Attendre, c’est finalement s’ouvrir à la vie, aller à sa rencontre pour
l’accueillir ; c’est l’appeler, la désirer. Dans les évangiles, l’attente
est celle de Syméon et Anne, Joseph d’Arimathie, figures fidèles d’humanité
tournées vers Dieu.
Certaines
personnes disent qu’il n’y a rien à attendre de la vie, et elles ont raison
dans le sens où c’est à nous de construire notre vie. Mais il ne s’agit pas ici
d’un combat pour être le meilleur, d’une lutte les uns contre les autres, mais
du courage de se laisser bousculer, interpeler, et finalement aimer, par les
autres et par les évènements.
Les avis des
exégètes sur la question de Jean divergent ; nous en retiendrons trois :
1. D’abord certains
mettent en avant le doute, la nuit de Jean-Baptiste. Lors de nos précédentes
rencontres, j’ai souvent abordé cette place de la nuit ; je n’insisterai
donc pas aujourd’hui. Retenons peut-être simplement que si Jean est dans la
nuit, c’est vers le petit rayon de lumière qui perce encore qu’il se tourne. Il
n’est donc pas désespéré, mais déstabilisé, bousculé, par ce Messie inattendue.

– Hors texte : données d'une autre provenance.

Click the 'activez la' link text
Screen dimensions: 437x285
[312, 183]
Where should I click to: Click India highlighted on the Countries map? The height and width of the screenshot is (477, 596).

Et, vous le savez, Dieu est toujours inattendu. Dès que nous pensons l’avoir
cerné, dès que nous croyons pouvoir le décrire, nous sommes comme prisonniers
d’une image qui se sclérose, qui nous sclérose. Paradoxalement nous n’attendons
plus, alors que nous sommes comme pris au piège dans une salle d’attente. Nous
croyons savoir, mais ce savoir est déconnecté de toute relation vivante avec
son objet (qui, ici, est Quelqu’un…).
2. D’autres exégètes
considèrent que Jean ne doute pas de l’identité de Jésus, mais que c’est afin
d’éclairer ses disciples, qui eux douteraient, que Jean les envoie vers Jésus.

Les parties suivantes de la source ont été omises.